Tuesday, 9 October 2007

A Trinitarian Approach to the Bible

Christopher Seitz (2001) cites the following words of wisdom, spoken at a point in American history when attempts to utilize historical-criticism theologically were in full swing (1964). Can you guess who said them?

"All Christian use of the Old Testament seems to depend on the belief that the One God who is the God of Israel is also the God and Father of Jesus Christ."
"All our use of the Old Testament goes back to this belief. What is said there that relates to "God" relates to our God. Consequently, that which can be known of our God is known only when we consider the Old Testament as a place in which he is known."

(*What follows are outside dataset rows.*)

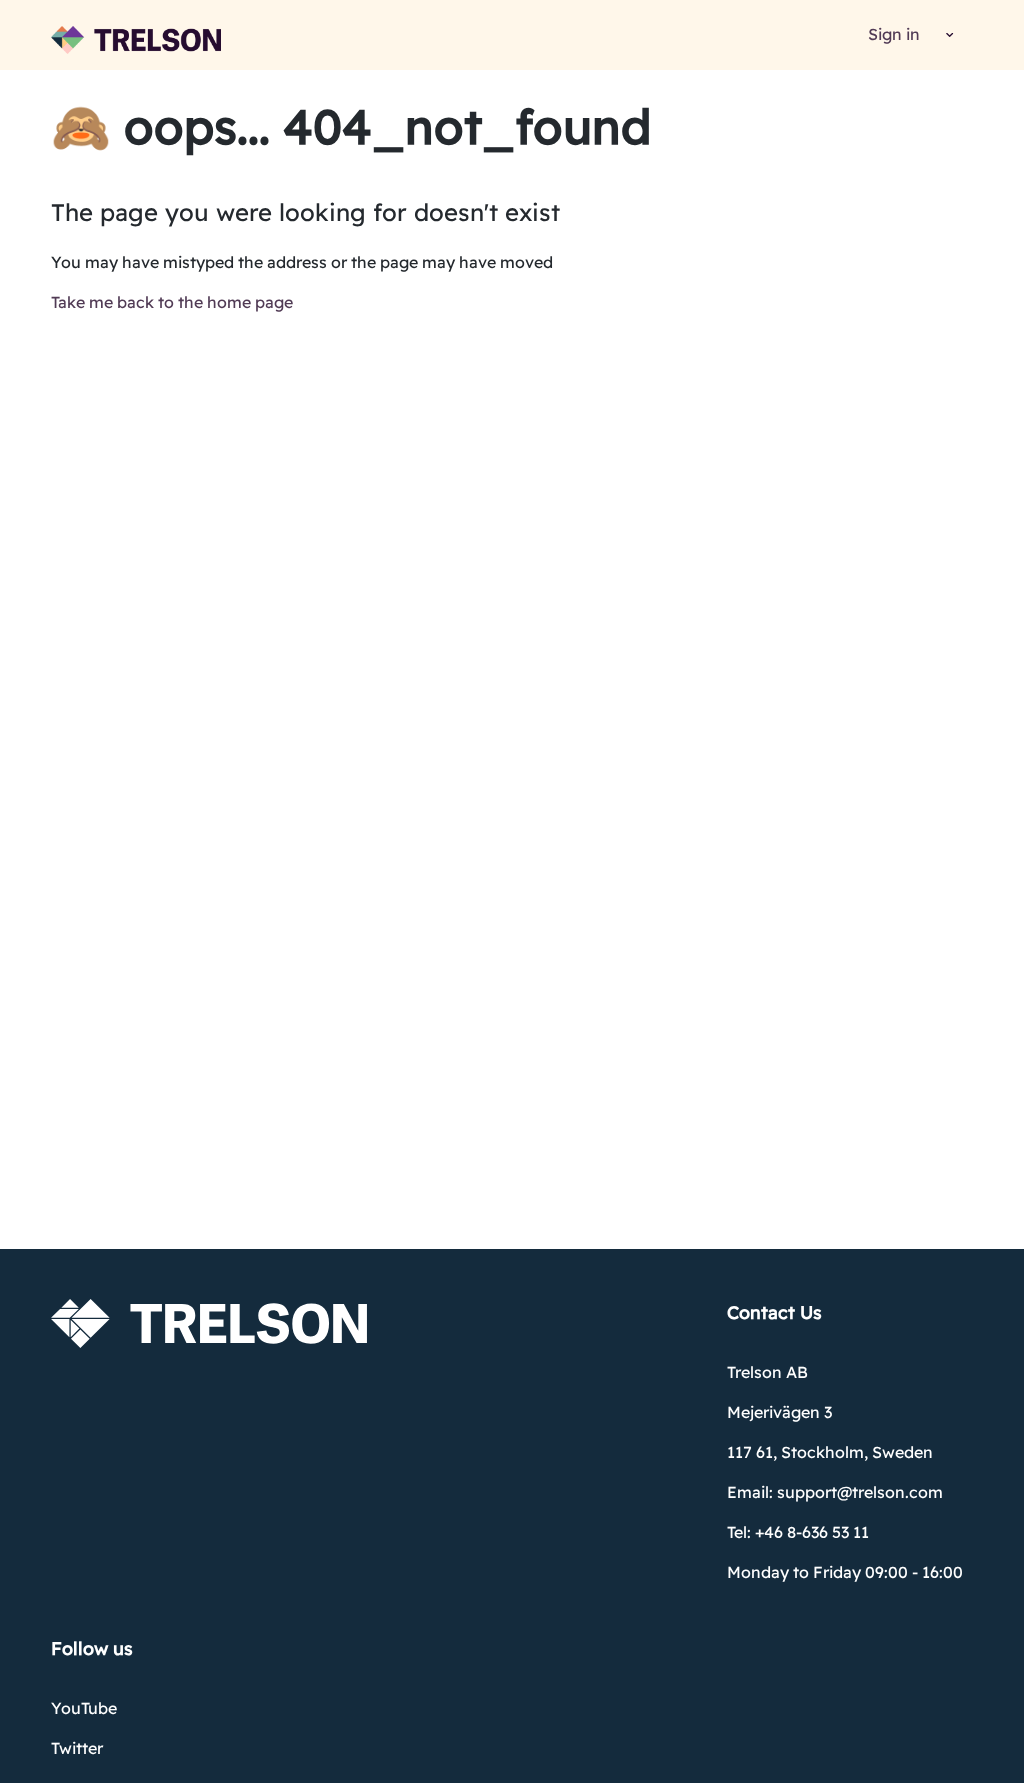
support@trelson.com (860, 1492)
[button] (946, 35)
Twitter (77, 1748)
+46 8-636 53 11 (812, 1532)
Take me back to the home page (172, 302)
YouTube (84, 1708)
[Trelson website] (136, 40)
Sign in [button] (894, 34)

"It is an illusory position to think of ourselves as in a position where the New Testament is clear, is known, and is accepted, and where therefore from this secure position we start out to explore the much more doubtful and dangerous territory of the Old Testament ... [This] is not possible, for quite theological reasons. ... Insofar as a position is Christian, it is related to the Old Testament from the beginning."

"In this sense, if one wishes to express the argument in terms of classic theology, our approach to the Old Testament is Trinitarian rather than Christological. The direction of thought is from God to Christ, from Father to Son, and not from Christ to God."

"It should also be noted that, where we have a Trinitarian structure, we can proceed to a Christological one".